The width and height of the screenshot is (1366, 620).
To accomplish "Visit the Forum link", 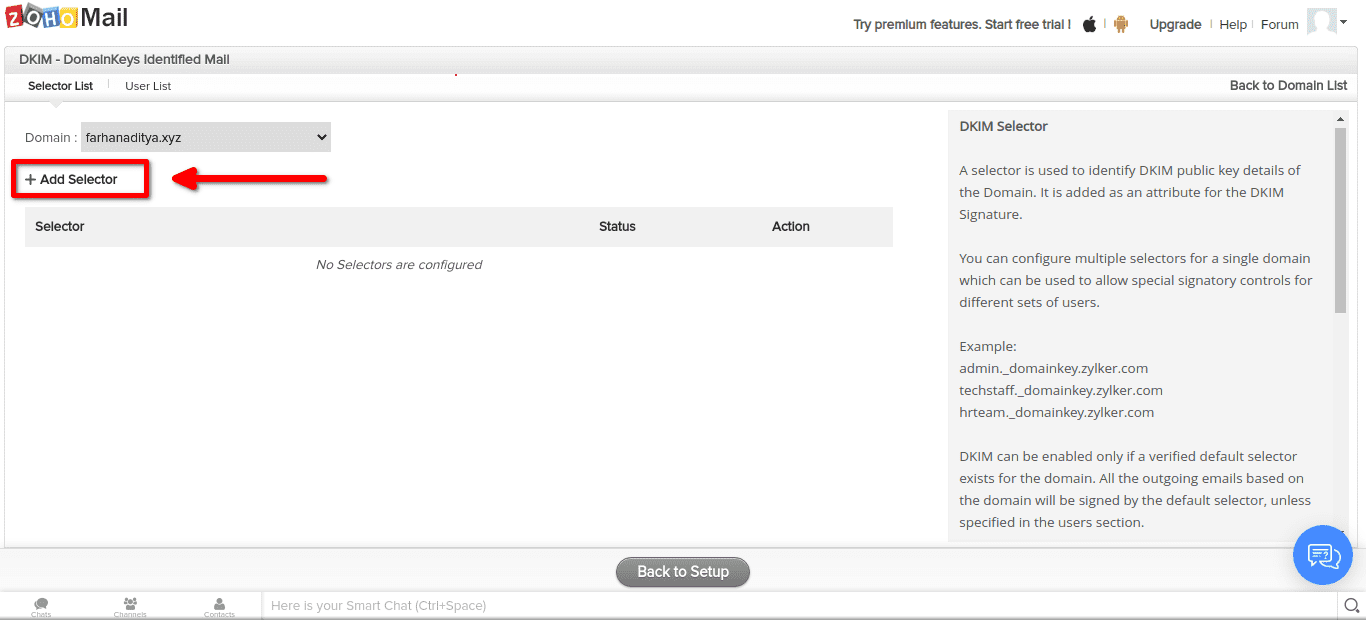I will click(x=1279, y=24).
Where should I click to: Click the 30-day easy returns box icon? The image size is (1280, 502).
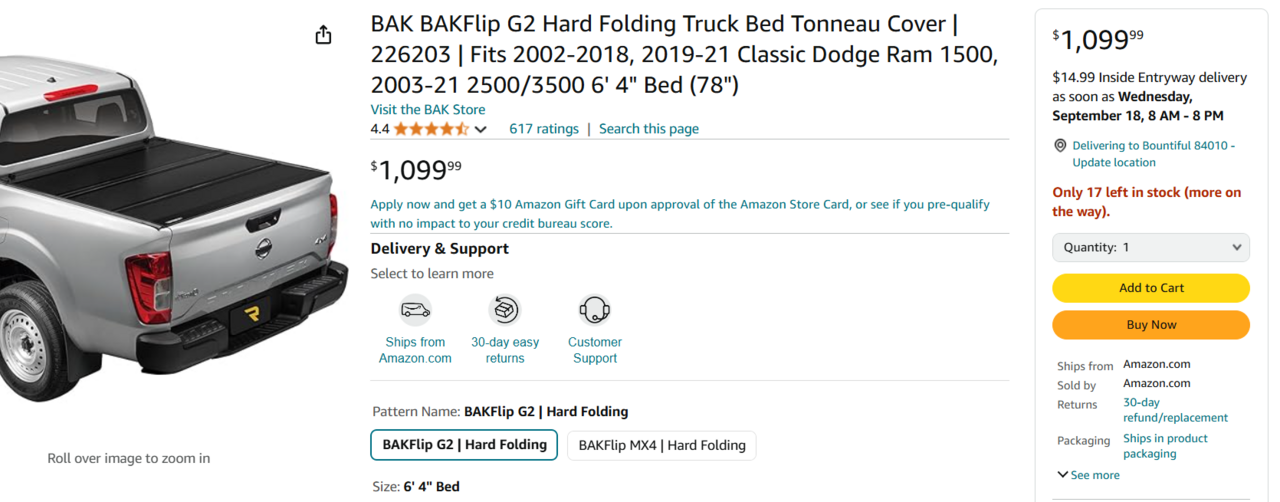pyautogui.click(x=505, y=310)
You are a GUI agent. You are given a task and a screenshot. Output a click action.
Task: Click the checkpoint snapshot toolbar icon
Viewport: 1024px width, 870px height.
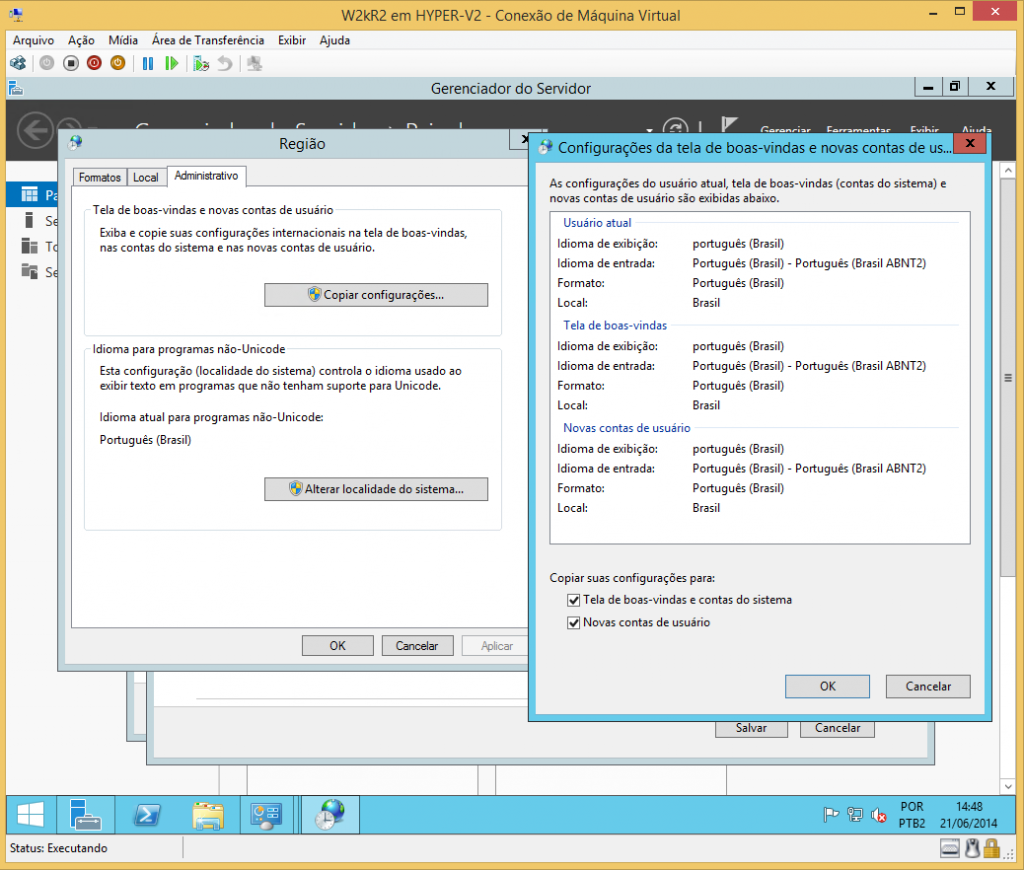201,63
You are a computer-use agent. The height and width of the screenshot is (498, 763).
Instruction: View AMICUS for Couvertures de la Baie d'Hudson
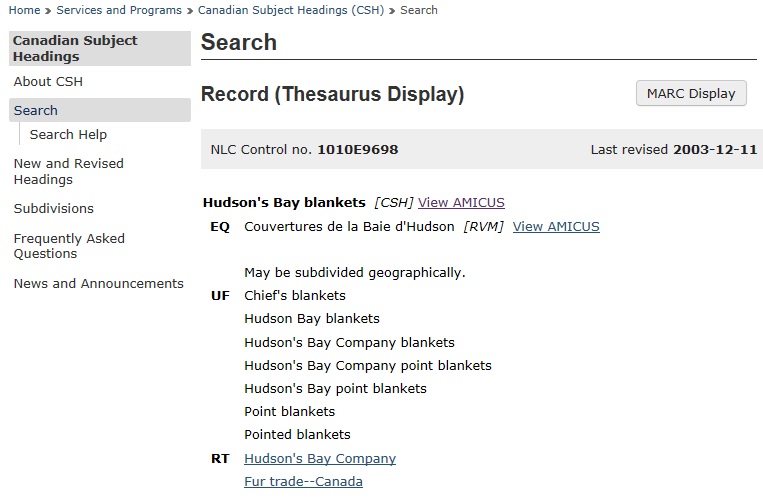click(x=556, y=226)
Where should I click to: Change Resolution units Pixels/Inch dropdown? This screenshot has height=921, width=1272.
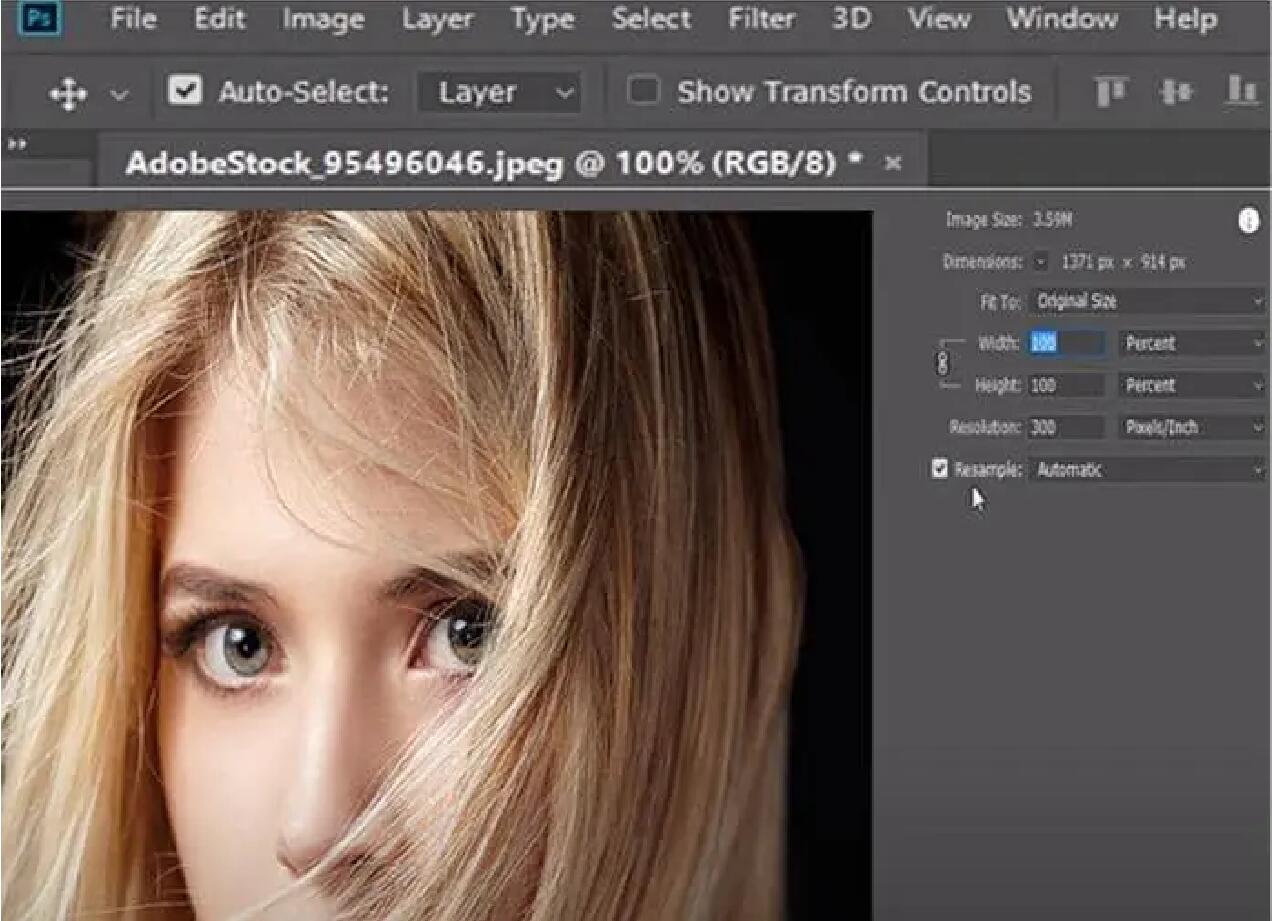[x=1190, y=427]
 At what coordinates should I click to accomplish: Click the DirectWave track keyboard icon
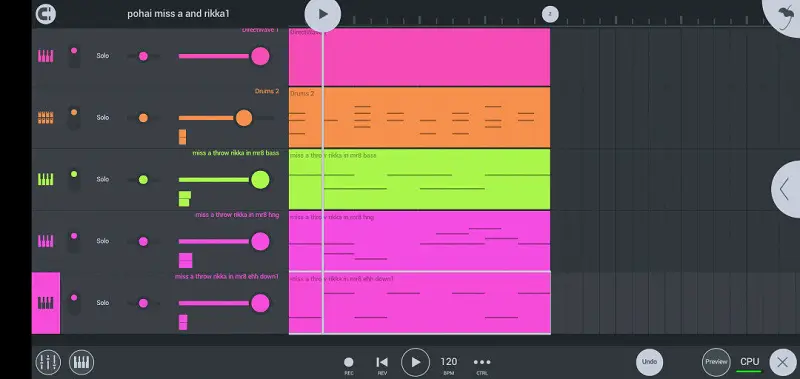45,56
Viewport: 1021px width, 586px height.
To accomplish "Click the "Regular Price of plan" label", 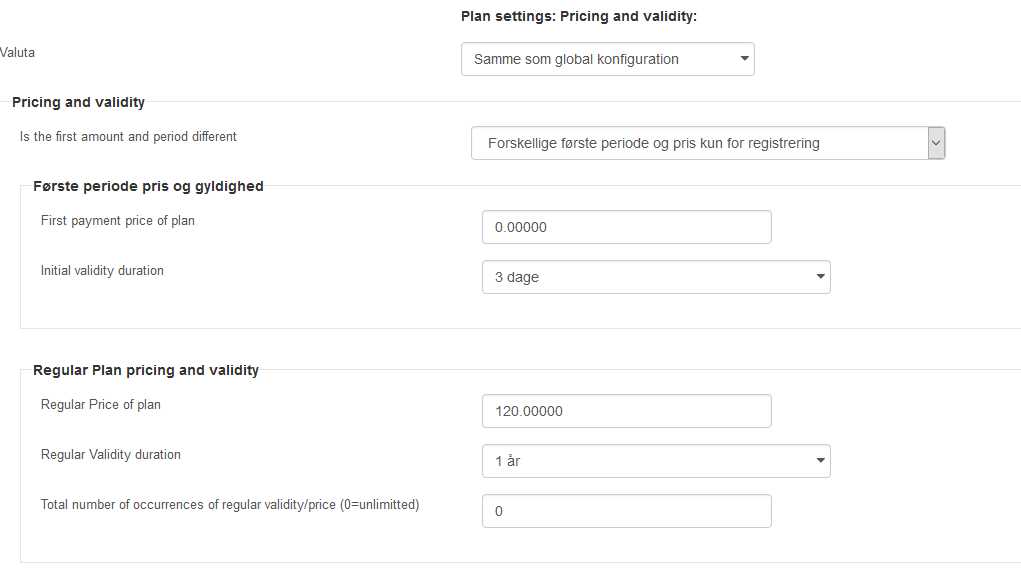I will tap(101, 404).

WHAT YOU HAVE TO DO: Only the lines with "agent" are needed; find them in the records and copy each one.

RESPONSE TO THIS EXERCISE:
You are a GUI agent. You are given a task and a screenshot. Output a click action.
You are a computer-use agent. The height and width of the screenshot is (498, 763).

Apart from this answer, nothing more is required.